1.2. Mathematical Techniques

In terms of math, the focus of this document is on the problem of estimating the proportions of a binary population. This is generally amenable to analysis using simple, well-established and well-understood statistical techniques. If the observations of a population can have only two values, such as Responsive or Not Responsive, what can the proportion of each within a random sample tell us about the proportions within the total population? A basic, non-technical presentation is in Section 2. Additional information and Excel examples are presented in Section 4.

1.3. Potential e-Discovery Situations that Warrant Sampling

Here are some examples of situations where either of these statistical sampling techniques may be useful.

  • Preservation/Collection – Determining if a particular source should be preserved and collected for an investigation or civil case, e.g. a large group share (folder) located in a corporate network. Sampling of files from this location may be a cost-effective means for a case team to analyze if the contents of this source location are material to their case.
  • Processing – Incorporating sampling of the error and text not found files, as determined by the processing software, can be used as part of a quality assurance methodology.
  • Analysis – Sampling against the results from a keyword search that was executed against a document universe. Sampling of the keyword responsive and keyword non-responsive (negative) results can provide an estimation of the quality of the search strategy that was applied.
    • As an example, a case team can use this information to further refine and reduce “noisy” terms yielding primarily not relevant results.
    • Sampling from the universe of documents that were outside of the keyword results search (negative results) can provide further guidance to the case team on the quality of the search strategy. Using sampling, a case team may estimate the percentage of material defects, actual relevant documents, in the negative population. The case team may use this insight to expand the keyword terms to capture additional relevant documents.
  • Review – A case team may use sampling to estimate the quality of particular reviewers’ or an entire review team’s documents decisions when performing manual review. A case team may use sampling as part of a validation methodology when using automated machine coding technology. Sampling the coding decisions of the automated system provides an estimate of the amount of incorrect decisions the machine has applied to the document population. The case team may determine that the material defect rate or incorrect coding decisions rate is above an established acceptable threshold. The machine system may need to be re-trained to provide more accurate results. Another round of sampling, after the system has been re-trained and new documents decisions applied, may determine acceptable quality has been achieved.
  • Production – Sampling can be used as an efficient means to estimate the quality of the production images generated. Sampling and then performing visual inspection on images can help a case team determine if the production quality is acceptable or if the production images need to be re-generated with different settings applied.

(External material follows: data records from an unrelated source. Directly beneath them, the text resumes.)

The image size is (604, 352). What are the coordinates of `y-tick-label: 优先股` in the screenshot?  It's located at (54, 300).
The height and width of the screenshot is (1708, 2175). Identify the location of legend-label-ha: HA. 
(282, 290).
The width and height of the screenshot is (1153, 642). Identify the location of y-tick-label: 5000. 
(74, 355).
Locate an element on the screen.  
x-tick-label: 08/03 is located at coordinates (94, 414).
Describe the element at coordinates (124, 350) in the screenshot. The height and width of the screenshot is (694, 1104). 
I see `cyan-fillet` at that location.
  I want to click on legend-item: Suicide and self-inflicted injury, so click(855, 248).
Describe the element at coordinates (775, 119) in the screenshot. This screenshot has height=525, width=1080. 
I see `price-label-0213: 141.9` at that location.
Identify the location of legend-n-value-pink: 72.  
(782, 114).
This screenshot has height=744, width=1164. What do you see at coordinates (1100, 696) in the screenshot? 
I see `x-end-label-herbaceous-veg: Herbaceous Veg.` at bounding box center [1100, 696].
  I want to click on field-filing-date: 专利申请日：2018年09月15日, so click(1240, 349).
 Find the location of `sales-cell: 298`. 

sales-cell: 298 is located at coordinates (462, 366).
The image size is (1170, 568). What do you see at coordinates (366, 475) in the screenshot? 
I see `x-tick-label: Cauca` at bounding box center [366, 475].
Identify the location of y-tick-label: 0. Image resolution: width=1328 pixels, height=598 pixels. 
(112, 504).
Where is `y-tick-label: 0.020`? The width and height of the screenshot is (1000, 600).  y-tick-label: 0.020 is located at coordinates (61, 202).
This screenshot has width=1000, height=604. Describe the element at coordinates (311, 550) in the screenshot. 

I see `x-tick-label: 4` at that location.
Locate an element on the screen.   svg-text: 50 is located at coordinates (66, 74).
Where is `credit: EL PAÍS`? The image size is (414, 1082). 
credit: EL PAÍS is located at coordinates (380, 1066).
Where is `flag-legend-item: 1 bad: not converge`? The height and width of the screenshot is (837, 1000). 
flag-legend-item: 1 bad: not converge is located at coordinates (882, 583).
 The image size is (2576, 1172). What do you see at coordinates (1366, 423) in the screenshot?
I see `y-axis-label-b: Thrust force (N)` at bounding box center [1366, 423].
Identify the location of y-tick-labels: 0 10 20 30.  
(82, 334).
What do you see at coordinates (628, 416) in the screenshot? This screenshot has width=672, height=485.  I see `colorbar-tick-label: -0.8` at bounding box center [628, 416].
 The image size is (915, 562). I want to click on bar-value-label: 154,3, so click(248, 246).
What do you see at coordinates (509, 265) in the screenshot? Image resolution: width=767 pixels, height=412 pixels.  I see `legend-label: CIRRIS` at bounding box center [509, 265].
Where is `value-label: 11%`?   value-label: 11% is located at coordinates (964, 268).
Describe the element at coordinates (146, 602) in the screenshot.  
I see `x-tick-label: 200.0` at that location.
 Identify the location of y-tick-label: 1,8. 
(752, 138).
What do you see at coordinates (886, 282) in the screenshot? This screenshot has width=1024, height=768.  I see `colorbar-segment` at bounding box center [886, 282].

1.4. Guidelines and Considerations

Section 3 presents some important guidelines and considerations when using statistical sampling in the e-discovery process. These recommendations are intended to help avoid misuse or improper use of statistical sampling.

1.5. Areas Not Covered

The following are topics that relate to this subject, but are outside the scope of the present document. Some or all of these may be covered in future releases.

  • Judgmental sampling.
  • Legal issues that may arise when attempting to use statistical sampling in order to avoid full evaluation of a population. For example, you may be able to use sampling to validly estimate that only 1% of a particular custodian’s documents will be responsive. This does not necessarily mean that it is legally reasonable to unilaterally exclude that custodian from further analysis. As another example, parties might agree to use sampling in concept, but might not agree on what sample sizes are reasonable.
  • Statistical sampling techniques in situations where the sample space contains more than two possible outcomes.